28. The one (Atman) appears to be many as one moon appears to be many
in waters; the Fearless appears to cause fear like the rope appearing to be a serpent. The. Cause appears to be the effect, like gold appearing to be a bracelet.
29–30. By illusion this almost nonexistent universe is imagined to exist in Atman—in the one self-existent (Atman), as silver in the mother-o’-pearl; in the all-pervading (Atman), as a city of Yakshas conjured up in the âkâsa; in the Luminous (Atman), as the mirage appears in the rays of the sun; in the Immutable (Atman), as a thief in a pillar (which is mistaken for a thief at night).
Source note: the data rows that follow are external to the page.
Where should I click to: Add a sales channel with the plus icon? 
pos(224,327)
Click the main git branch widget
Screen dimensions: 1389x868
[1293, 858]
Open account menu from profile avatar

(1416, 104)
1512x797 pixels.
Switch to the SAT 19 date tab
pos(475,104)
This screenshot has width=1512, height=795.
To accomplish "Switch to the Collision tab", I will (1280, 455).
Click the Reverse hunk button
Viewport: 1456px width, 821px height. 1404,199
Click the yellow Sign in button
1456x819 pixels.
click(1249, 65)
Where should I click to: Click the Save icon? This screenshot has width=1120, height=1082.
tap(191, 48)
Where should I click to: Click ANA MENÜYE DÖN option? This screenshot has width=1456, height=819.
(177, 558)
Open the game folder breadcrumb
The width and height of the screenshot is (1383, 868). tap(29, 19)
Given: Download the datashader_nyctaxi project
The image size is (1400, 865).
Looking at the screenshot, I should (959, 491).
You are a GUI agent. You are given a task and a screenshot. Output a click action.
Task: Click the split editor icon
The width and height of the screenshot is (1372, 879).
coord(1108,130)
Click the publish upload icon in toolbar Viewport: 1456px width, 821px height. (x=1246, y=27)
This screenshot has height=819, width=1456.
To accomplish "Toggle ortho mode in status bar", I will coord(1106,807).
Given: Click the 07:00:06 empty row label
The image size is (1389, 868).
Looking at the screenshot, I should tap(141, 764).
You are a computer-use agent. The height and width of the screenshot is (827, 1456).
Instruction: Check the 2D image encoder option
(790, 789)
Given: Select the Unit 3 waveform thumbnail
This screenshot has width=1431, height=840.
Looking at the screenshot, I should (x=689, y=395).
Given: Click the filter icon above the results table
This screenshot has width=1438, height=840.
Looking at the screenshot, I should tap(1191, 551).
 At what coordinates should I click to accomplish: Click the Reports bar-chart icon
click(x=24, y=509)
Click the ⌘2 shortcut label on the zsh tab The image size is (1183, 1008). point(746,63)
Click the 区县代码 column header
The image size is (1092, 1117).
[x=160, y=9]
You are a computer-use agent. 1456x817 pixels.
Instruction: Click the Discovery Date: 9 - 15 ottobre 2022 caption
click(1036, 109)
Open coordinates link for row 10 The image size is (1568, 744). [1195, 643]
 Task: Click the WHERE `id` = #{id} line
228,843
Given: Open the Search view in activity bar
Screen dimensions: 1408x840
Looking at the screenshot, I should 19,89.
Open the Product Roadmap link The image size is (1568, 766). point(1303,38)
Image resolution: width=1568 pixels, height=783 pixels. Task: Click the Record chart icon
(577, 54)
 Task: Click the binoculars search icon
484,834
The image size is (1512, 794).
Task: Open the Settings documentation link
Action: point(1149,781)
30–31. The illusion removed, the self-luminous and existent Reality, never
[paragraph continues] (Himself) subject to illusion or contradiction, is recognised as He is. The body and other upâdhis shaken off, Atman verily is the Mahesvara, the Great Lord.
32. The True Word cites the Smriti, Intuition, Tradition and other pramânas in proof of this recognition of identity.
The Sruti says "Smriti, pratyaksha, aitihya and anumana pure,—by all these the Sun is to be known" (Taittiriya-Aranyaka: 1. 2.) Smriti, such as the Bhagavadgita. Pratyaksha: the intuition of the sages: Aitihya: the traditionary teaching of the Masters. Anumana: inference. All these point to the unity of Brahman and Atman.
33. Thus ends the seventh chapter in brief in the work called Mânasollâsa which expounds the meaning of the Hymn to the Blessed Dakshinamurti.